Throughout that history, the vast majority of people were born and died in largely the same circumstances. Then starting in the early 1800s, the industrial revolution and steam power enabled manufacturing and changed the nature of work. Technology drove down the cost of moving goods, fueling trade and economic growth that forever altered the world’s economy. For a few overall, quality of life improved tremendously, but many others were left out of the arc of progress. These disparities, which have continued – and in some cases worsened – in the past two centuries, contributed to the realization that organizations like the World Bank Group were necessary.
We are now going through a similar period of disruption and upheaval, and what we do with this technological revolution will shape the next chapter in the ongoing project of human progress and human solidarity.
By 2025, many analysts estimate that 8 billion people will have access to broadband. Technology is getting everyone connected, but at the same time, it is causing similar convulsions to what happened during the Industrial Revolution.
No one knows for sure what jobs of the future will look like. Globally, we estimate that innovation and automation will eliminate 5 to 12 percent of existing jobs over the next decade. But rather than disappear, we expect many more jobs will be redefined in terms of the tasks they do, and large numbers of new jobs will be created that will require an entirely different set of skills—a combination of technological know-how, problem solving, and critical-thinking skills, as well as perseverance, collaboration, and empathy.
We are seeing the effects of innovation all over the world. Many garment factories in places like Bangladesh, which used to employ hundreds of people per factory, are becoming fully automated. The garment and textile industries are creating tens of thousands of jobs where hundreds of thousands – and in some places millions of jobs – are needed to keep pace with growing populations.
How can countries respond to these kinds of upheavals and prepare for the economy of the future? The surest answer is to invest in their people. We are finding that investments in human beings, especially in their health and education, are far more powerfully correlated with economic growth than we ever thought.

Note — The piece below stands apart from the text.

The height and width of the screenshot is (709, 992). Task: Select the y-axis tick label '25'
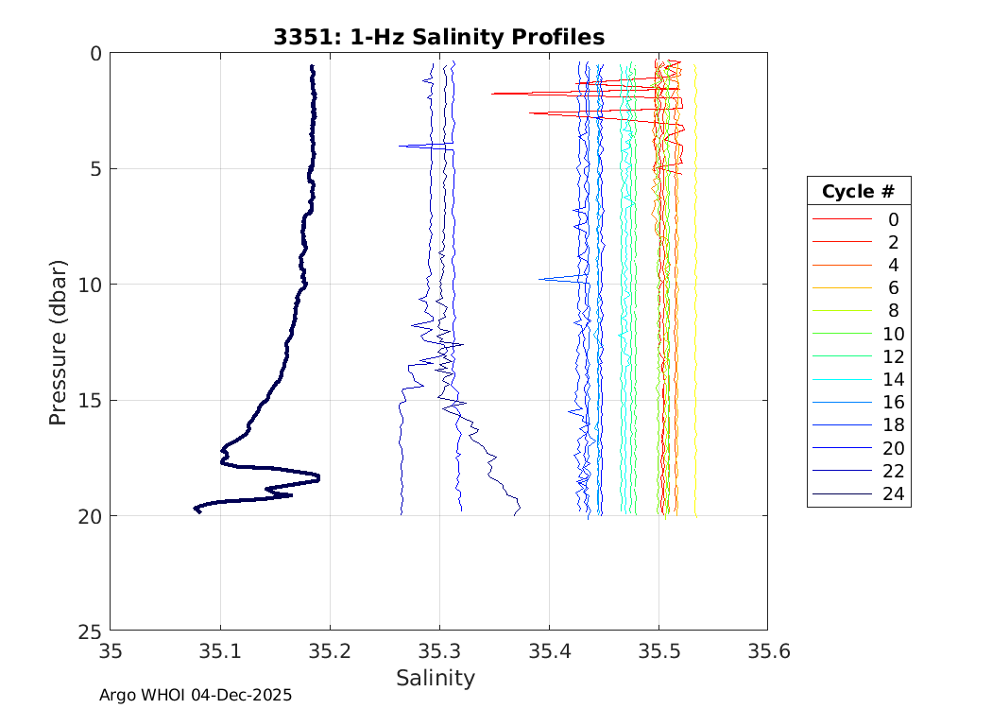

Look at economic growth over the past 25 years. If you compare the top 25 percent of countries that have improved their human capital stock the most, and you compare them with the bottom 25 percent – countries that have improved their human capital stock the least – the difference was 1.4 percent of GDP each year over a quarter century.

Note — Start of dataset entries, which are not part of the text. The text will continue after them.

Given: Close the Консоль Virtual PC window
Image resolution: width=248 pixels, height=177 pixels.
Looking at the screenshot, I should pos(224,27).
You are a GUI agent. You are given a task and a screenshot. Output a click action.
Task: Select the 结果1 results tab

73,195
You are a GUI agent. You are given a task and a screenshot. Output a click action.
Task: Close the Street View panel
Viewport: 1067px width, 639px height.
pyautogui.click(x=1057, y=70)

And countries need to make those investments with a sense of urgency, because we are facing a Human Capital crisis. It starts with childhood stunting. Globally, 155 million children are stunted due to chronic malnutrition, lack of stimulation, and other factors. When children are stunted, their brains don’t develop properly, which means it’s very unlikely they will catch up. They may already be hardwired to fail and locked into lives of poverty and exclusion long before they reach their fifth birthday.
Around the world 400 million people lack access to essential services; 100 million people fall into poverty every year from catastrophic health expenses; and only one-third of the world's poor are covered by safety nets.
Rich and poor countries alike need to understand that investing in people is investing in economic growth. When you invest in human beings, you are putting the foundations in place to grow your economy. But too often, we still hear from leaders, “First we’ll grow our economies, then we’ll invest in our people.”
To help countries make these critical investments, we launched the Human Capital Project, a rigorous and detailed measure of the human capital in each country. Next fall, we will announce the results of an index to rank countries according to how well they are investing in the human capital of the next generation. The measurement will provide information that heads of state and finance ministers will find hard to ignore.
As we work with partners to tackle the interconnected global challenges of climate change, conflict, famine, and pandemics, we must help countries prepare their people for a more complex, disruptive, digital future. The most important investments countries can make are ones that build human capital—to prepare for that future, and to write the next chapter in the ongoing project of human solidarity.